- _Ausgangstext_
###

Richard Eybner: engagierter Komiker mit lustiger, langer Gestalt und der seltsamen Cyrano-Nase. So die Kritik einst über Richard Eybner. Hier beim pointierten Vortragen im Jahre 1964 von Josef Weinheber-Texten. Foto: oepb
Richard Eybner: engagierter Komiker mit lustiger, langer Gestalt und der
seltsamen Cyrano-Nase. So die Kritik einst über Richard Eybner. Hier beim
pointierten Vortragen im Jahre 1964 von Josef Weinheber-Texten. Foto: oepb

Heute möchten wir an den unvergleichlichen und damit auch unvergessenen Kammerschauspieler Professor Richard Eybner erinnern, der am 17. März 1896 im niederösterreichischen St. Pölten geboren wurde. Freilich ahnte damals in der landesfürstlichen Stadt an der Traisen, die seit 1986 die Hauptstadt von Niederösterreich ist, niemand, dass aus dem kleinen Richard dereinst einmal ein großer österreichischer Komiker, Schauspieler und Allround-Künstler werden wird.

Richard Eybner stammte aus gutbürgerlichem Haus, dem gehobenen Mittelstand. Der Vater, Otto Eybner (* 1856, † 1917), war als Eisenwarenhändler und Spediteur ein Handelstreibender und ein Mann des soliden Bürgertums. Die Mutter, Leopoldine Josepha Theresia Pittner (* 1856, † 1933) ehelichte Otto im Jahre 1888. Otto Eybner war auch politisch aktiv und stand St. Pölten, der Viertelhauptstadt mit Bischofssitz, in den Jahren 1908 bis zu seinem Ableben 1917 als Bürgermeister vor.

###

- _Dargestellte Informationen_

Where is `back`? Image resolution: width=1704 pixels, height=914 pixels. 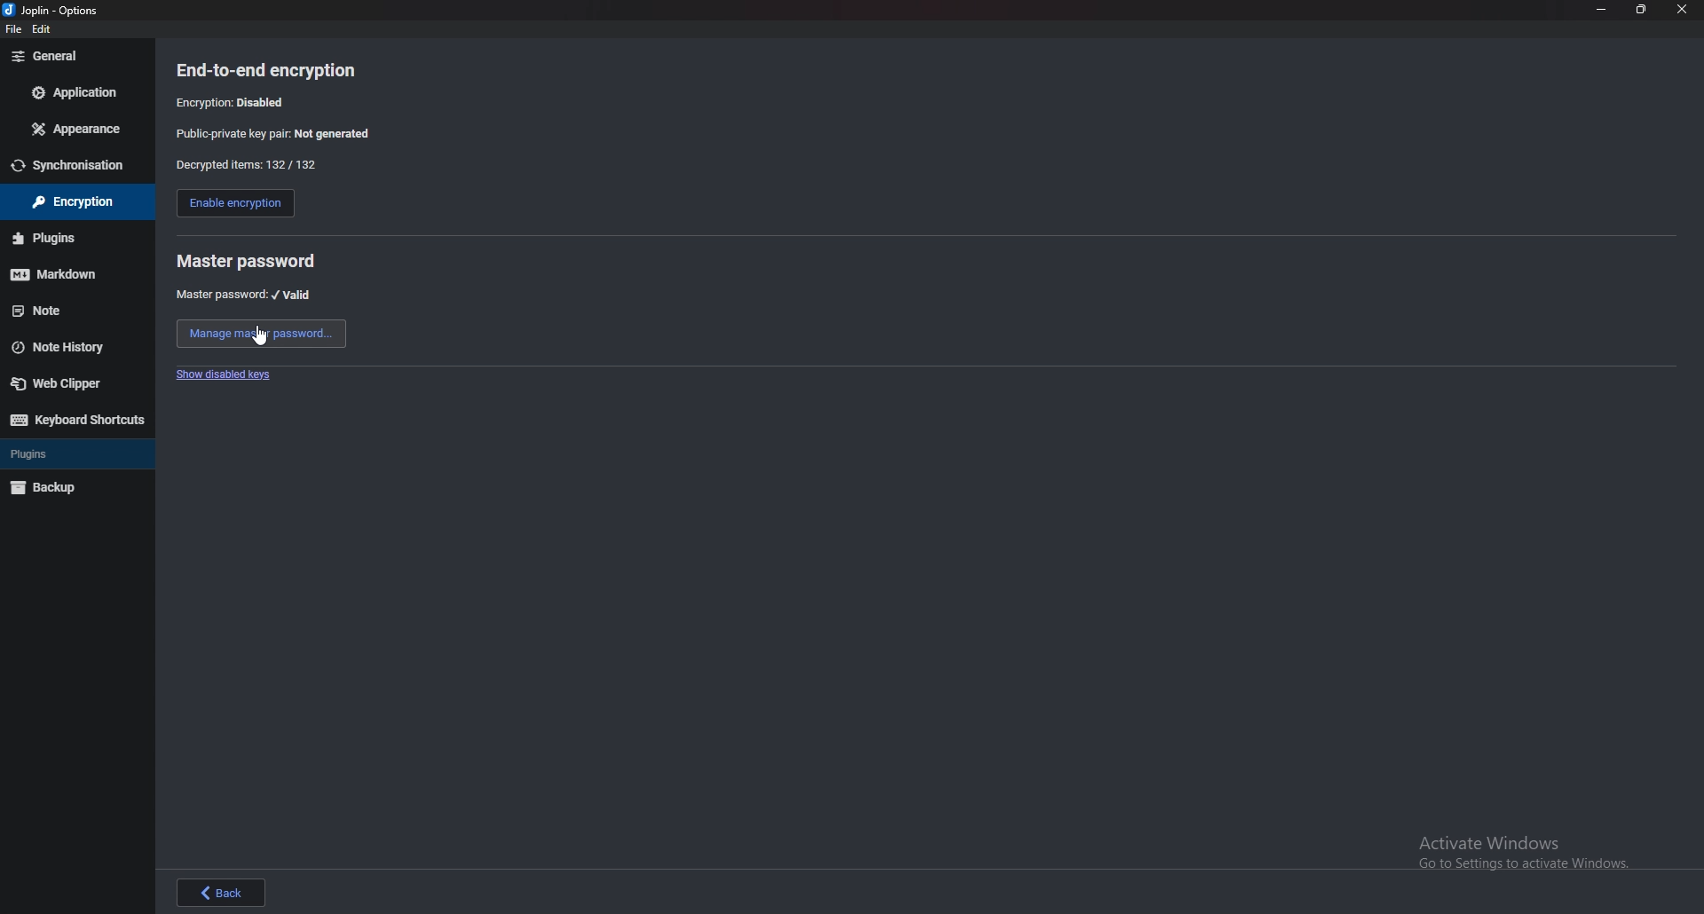
back is located at coordinates (222, 892).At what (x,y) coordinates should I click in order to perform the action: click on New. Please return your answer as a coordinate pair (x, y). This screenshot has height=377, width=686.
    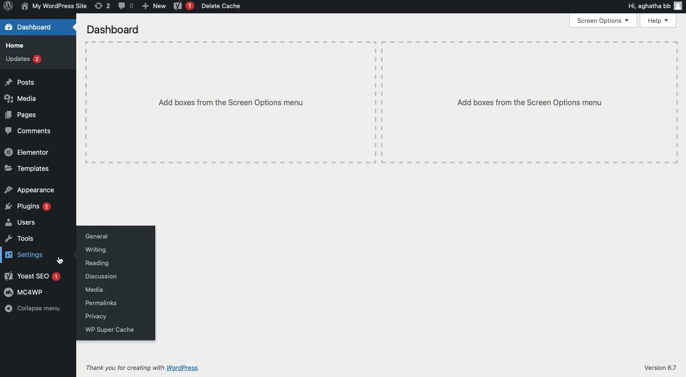
    Looking at the image, I should click on (154, 6).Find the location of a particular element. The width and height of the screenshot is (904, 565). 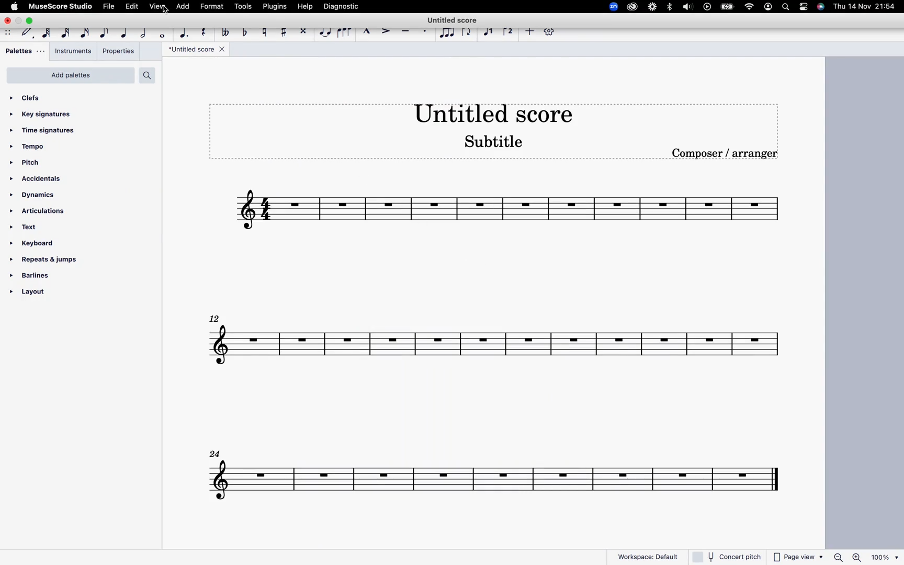

concert pitch is located at coordinates (727, 556).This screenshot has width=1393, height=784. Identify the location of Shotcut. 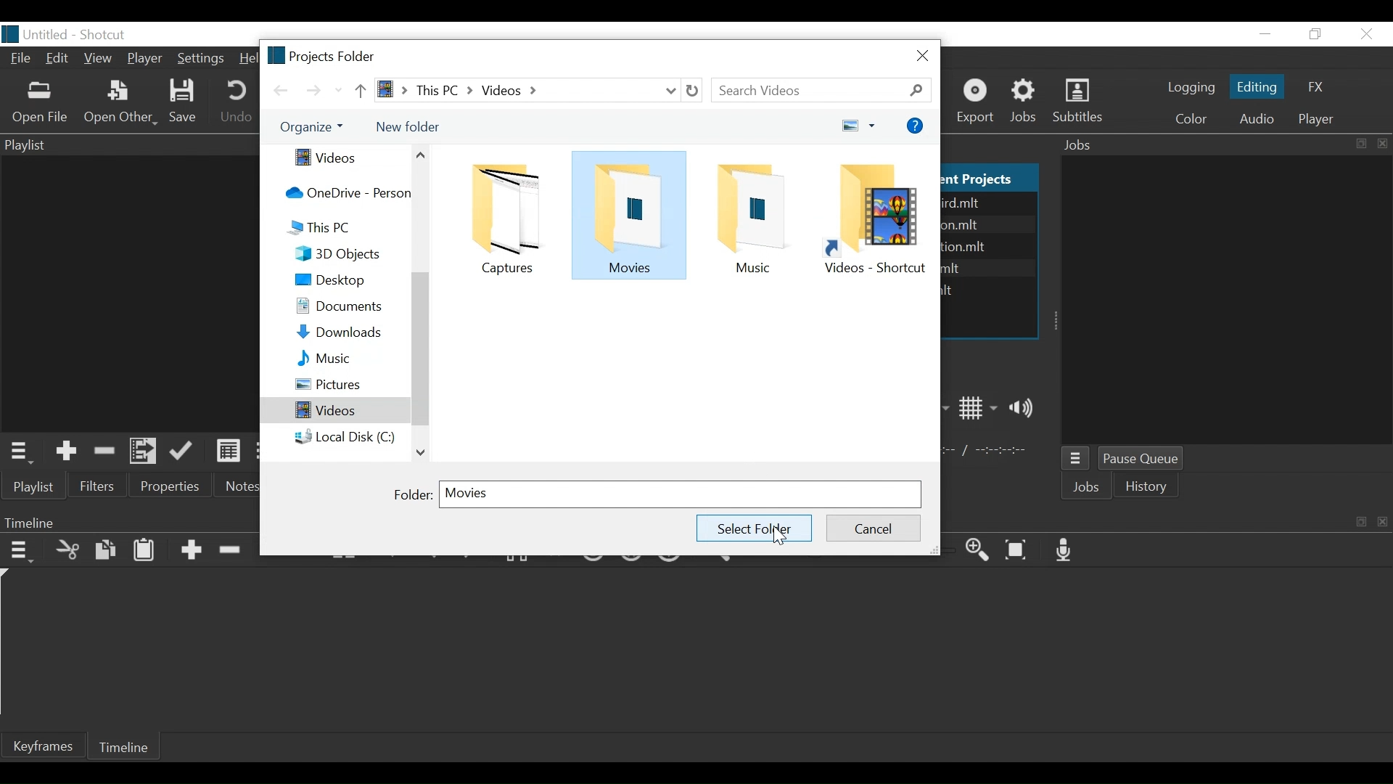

###

- _Aufgabenstellung_
Überarbeiten Sie den Text über Richard Eybner: Geben Sie alles von „Heute möchten wir“ bis hinunter zu „Allround-Künstler werden wird.“ wieder, wobei „Allround-Künstler“ durch „Universalkünstler“ ersetzt wird.

- _Lösung_
Heute möchten wir an den unvergleichlichen und damit auch unvergessenen Kammerschauspieler Professor Richard Eybner erinnern, der am 17. März 1896 im niederösterreichischen St. Pölten geboren wurde. Freilich ahnte damals in der landesfürstlichen Stadt an der Traisen, die seit 1986 die Hauptstadt von Niederösterreich ist, niemand, dass aus dem kleinen Richard dereinst einmal ein großer österreichischer Komiker, Schauspieler und Universalkünstler werden wird.